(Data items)
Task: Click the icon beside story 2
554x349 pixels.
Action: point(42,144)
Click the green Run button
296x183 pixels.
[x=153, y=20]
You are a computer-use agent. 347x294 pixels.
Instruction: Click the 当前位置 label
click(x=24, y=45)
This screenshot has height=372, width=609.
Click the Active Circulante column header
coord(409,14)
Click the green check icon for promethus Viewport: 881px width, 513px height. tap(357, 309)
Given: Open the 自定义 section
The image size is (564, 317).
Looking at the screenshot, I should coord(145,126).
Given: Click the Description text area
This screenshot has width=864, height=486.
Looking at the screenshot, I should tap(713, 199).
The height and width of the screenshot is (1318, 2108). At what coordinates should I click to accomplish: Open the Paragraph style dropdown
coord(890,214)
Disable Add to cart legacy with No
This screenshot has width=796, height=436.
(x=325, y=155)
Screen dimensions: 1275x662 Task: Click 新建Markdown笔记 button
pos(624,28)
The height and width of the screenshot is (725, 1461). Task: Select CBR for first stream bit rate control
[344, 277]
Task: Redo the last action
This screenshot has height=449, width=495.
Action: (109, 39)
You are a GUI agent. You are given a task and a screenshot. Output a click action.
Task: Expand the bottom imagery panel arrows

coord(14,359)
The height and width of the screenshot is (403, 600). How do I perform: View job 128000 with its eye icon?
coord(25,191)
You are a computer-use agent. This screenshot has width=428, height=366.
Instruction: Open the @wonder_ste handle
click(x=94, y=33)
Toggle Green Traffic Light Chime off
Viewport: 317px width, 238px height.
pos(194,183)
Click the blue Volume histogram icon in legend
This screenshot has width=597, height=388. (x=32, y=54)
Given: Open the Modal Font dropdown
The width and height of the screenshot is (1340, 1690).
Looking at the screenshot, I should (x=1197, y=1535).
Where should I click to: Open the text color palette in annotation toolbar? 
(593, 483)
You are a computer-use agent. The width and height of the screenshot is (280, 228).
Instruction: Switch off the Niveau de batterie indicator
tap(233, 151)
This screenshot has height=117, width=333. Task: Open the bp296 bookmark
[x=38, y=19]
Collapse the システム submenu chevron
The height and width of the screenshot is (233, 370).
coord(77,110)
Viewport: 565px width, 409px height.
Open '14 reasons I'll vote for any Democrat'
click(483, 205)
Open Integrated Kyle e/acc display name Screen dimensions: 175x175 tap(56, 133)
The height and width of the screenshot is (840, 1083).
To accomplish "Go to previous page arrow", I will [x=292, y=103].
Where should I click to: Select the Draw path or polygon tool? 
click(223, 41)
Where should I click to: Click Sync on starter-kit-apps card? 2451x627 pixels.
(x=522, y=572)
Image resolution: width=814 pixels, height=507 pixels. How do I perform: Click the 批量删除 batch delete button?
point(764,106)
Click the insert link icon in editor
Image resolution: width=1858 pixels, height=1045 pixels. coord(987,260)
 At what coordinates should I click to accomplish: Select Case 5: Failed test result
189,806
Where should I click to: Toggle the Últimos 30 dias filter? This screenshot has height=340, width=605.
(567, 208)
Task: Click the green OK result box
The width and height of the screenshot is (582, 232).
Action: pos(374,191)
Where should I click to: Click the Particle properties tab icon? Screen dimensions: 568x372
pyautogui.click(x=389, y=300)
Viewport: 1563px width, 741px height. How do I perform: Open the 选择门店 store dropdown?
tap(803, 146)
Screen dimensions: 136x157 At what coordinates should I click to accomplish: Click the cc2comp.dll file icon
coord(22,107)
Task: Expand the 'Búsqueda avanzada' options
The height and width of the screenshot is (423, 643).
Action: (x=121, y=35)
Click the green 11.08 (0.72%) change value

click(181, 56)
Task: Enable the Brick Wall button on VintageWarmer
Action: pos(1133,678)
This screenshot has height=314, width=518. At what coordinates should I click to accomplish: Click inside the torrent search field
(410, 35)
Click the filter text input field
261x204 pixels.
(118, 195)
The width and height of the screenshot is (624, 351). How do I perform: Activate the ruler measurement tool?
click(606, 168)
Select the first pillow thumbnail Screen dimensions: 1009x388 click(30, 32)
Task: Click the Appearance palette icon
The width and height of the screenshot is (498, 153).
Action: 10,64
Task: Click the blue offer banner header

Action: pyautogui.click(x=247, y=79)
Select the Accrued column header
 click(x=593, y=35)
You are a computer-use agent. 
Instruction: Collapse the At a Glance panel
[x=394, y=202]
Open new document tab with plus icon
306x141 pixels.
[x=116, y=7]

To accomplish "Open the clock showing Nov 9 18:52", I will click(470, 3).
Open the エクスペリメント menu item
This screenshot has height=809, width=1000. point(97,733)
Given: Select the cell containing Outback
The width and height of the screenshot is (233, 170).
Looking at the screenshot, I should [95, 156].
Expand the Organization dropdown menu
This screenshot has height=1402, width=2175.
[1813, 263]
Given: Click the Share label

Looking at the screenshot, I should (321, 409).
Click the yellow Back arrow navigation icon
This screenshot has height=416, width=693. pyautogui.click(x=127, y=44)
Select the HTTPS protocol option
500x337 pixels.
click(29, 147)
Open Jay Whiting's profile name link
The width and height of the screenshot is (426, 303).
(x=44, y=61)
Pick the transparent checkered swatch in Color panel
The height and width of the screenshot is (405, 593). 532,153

Work to do: Report every line in the rows above that contains the word "Select".

Output for this task:
The height and width of the screenshot is (725, 1461). Task: Select CBR for first stream bit rate control
Where should I click to: Select the Draw path or polygon tool? 
 At what coordinates should I click to accomplish: Select Case 5: Failed test result
Select the first pillow thumbnail Screen dimensions: 1009x388 click(30, 32)
Select the Accrued column header
Given: Select the cell containing Outback
Select the HTTPS protocol option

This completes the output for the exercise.